Pathogenesis of syringomyelia associated with Chiari type 1 malformation: review of evidences and proposal of a new hypothesis

Izumi Koyanagi et al. Neurosurg Rev. 2010 Jul.

Abstract

The exact pathogenesis of syringomyelia associated with Chiari type 1 malformation is unknown, although a number of authors have reported their theories of syrinx formation. The purpose of this review is to understand evidences based on the known theories and to create a new hypothesis of the pathogenesis.
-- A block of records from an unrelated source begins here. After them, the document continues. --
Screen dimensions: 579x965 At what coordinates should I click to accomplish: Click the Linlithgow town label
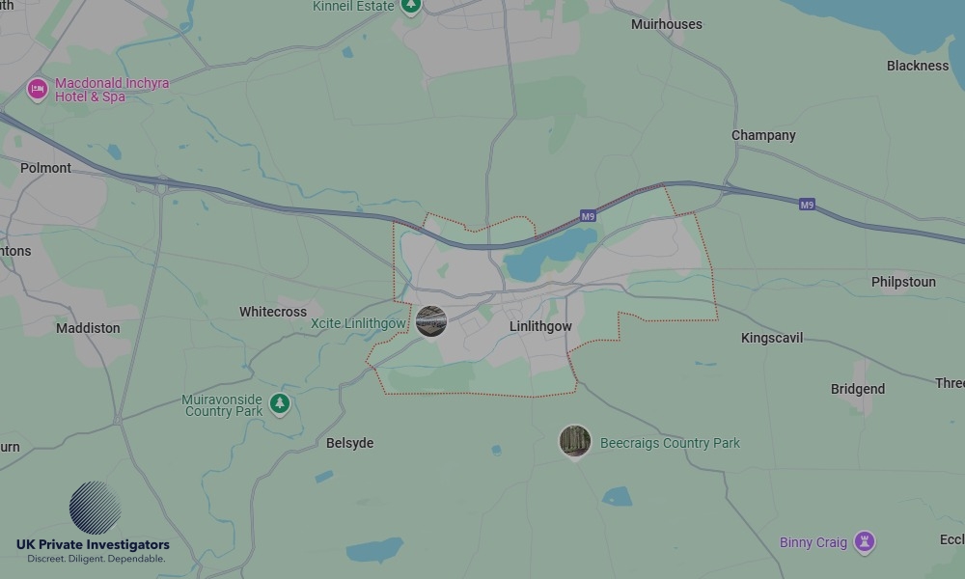(x=540, y=326)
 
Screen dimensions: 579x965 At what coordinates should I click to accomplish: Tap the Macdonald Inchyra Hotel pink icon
(x=38, y=90)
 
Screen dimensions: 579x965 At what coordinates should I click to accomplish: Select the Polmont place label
(x=45, y=168)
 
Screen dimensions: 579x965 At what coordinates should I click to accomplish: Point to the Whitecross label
(x=273, y=312)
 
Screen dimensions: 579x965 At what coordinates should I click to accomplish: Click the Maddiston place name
(x=88, y=328)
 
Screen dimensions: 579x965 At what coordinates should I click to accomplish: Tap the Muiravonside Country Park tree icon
(x=280, y=403)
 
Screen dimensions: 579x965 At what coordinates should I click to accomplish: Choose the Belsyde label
(x=349, y=443)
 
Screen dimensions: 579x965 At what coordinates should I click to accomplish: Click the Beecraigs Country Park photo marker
(x=575, y=441)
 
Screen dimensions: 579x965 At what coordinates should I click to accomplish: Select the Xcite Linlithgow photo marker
(x=431, y=321)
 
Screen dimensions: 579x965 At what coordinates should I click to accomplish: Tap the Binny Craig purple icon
(x=866, y=541)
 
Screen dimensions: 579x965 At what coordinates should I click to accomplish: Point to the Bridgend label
(x=858, y=389)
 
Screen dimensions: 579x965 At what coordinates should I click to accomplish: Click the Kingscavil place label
(x=772, y=338)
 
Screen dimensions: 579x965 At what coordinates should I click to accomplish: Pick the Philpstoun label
(x=903, y=282)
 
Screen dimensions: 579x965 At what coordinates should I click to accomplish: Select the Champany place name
(x=763, y=135)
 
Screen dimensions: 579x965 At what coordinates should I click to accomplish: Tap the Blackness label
(x=918, y=66)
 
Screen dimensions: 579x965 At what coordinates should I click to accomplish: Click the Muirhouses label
(x=667, y=23)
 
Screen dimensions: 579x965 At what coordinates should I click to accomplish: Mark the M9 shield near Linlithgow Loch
(x=588, y=216)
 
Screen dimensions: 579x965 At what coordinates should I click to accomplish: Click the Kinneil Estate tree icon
(x=411, y=6)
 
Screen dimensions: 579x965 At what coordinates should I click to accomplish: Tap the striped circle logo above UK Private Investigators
(x=95, y=508)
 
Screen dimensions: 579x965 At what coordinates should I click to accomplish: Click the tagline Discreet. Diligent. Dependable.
(x=96, y=559)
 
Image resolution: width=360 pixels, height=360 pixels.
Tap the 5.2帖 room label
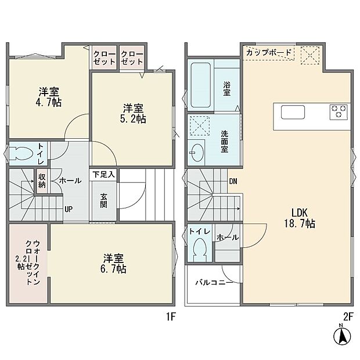pos(134,113)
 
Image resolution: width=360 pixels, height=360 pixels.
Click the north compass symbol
pos(343,335)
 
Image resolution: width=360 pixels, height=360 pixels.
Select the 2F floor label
pos(348,316)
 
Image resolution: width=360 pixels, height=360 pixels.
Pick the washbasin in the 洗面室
pos(196,152)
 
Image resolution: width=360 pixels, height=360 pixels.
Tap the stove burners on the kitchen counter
pos(339,111)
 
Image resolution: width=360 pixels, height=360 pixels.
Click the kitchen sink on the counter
pos(290,111)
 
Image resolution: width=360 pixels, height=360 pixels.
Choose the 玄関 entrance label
pos(103,200)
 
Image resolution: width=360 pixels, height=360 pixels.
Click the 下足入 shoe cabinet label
pos(104,174)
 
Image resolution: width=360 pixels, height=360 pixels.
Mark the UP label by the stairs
pos(69,210)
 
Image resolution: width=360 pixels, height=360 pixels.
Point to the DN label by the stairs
pos(233,182)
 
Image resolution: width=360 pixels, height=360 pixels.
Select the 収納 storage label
pos(42,181)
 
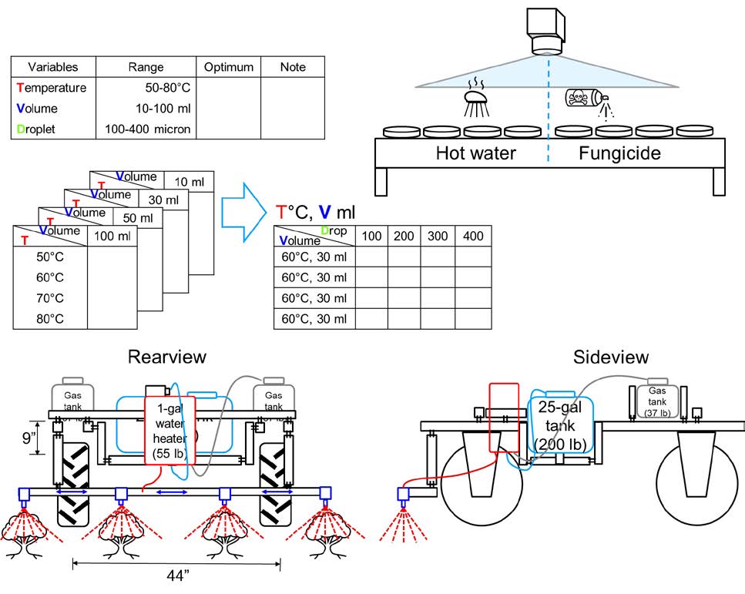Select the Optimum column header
227,67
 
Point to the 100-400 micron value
148,129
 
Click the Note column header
293,67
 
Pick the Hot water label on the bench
475,153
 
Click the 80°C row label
50,318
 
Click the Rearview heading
167,357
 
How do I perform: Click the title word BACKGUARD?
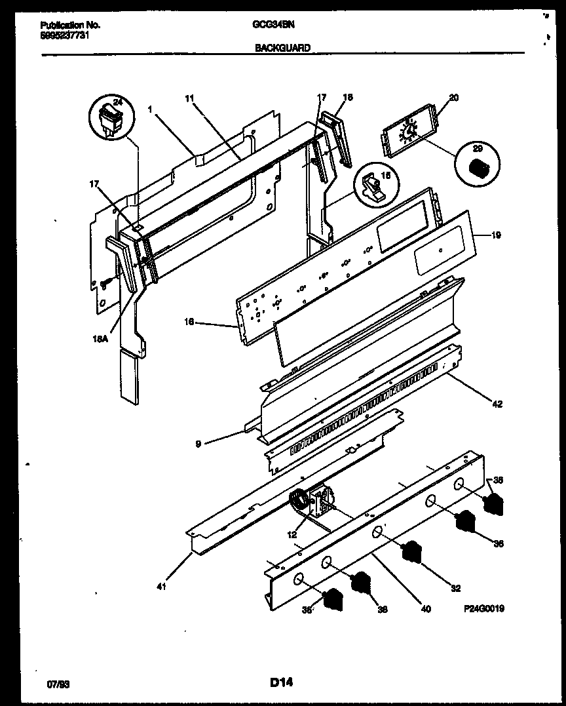(283, 47)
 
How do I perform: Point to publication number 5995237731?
(64, 35)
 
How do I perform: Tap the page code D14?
(281, 682)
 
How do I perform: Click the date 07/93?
(58, 684)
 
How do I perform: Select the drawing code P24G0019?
(484, 608)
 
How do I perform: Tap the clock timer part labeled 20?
(408, 133)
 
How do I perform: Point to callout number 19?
(496, 235)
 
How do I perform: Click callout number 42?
(497, 404)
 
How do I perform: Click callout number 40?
(426, 609)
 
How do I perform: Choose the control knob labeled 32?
(411, 552)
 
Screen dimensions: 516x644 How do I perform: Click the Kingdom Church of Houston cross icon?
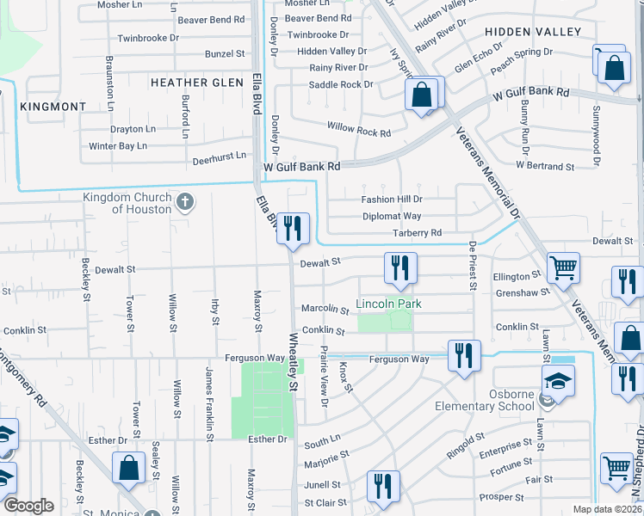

We critically review the literatures on clinicopathological, radiological, and clinical features of this disorder. The previously proposed theories mainly focused on the driven mechanisms of the cerebrospinal fluid (CSF) into the spinal cord. They did not fully explain radiological features or effects of surgical treatment such as shunting procedures. Common findings of the syrinx in clinicopathological studies were the communication with the central canal and extracanalicular extension to the posterior gray matter. Most of the magnetic resonance imaging studies demonstrated blockade and alternated CSF dynamics at the foramen magnum, but failed to show direct communication of the syrinx with the CSF spaces. Pressure studies revealed almost identical intrasyrinx pressure to the subarachnoid space and decreased compliance of the spinal CSF space. Recent imaging studies suggest that the extracellular fluid accumulation may play an important role. The review of evidences promotes a new hypothesis of syrinx formation. Decreased absorption mechanisms of the extracellular fluid may underlie the pathogenesis of syringomyelia. Reduced compliance of the posterior spinal veins associated with the decreased compliance of the spinal subarachnoid space will result in disturbed absorption of the extracellular fluid through the intramedullary venous channels and formation of syringomyelia.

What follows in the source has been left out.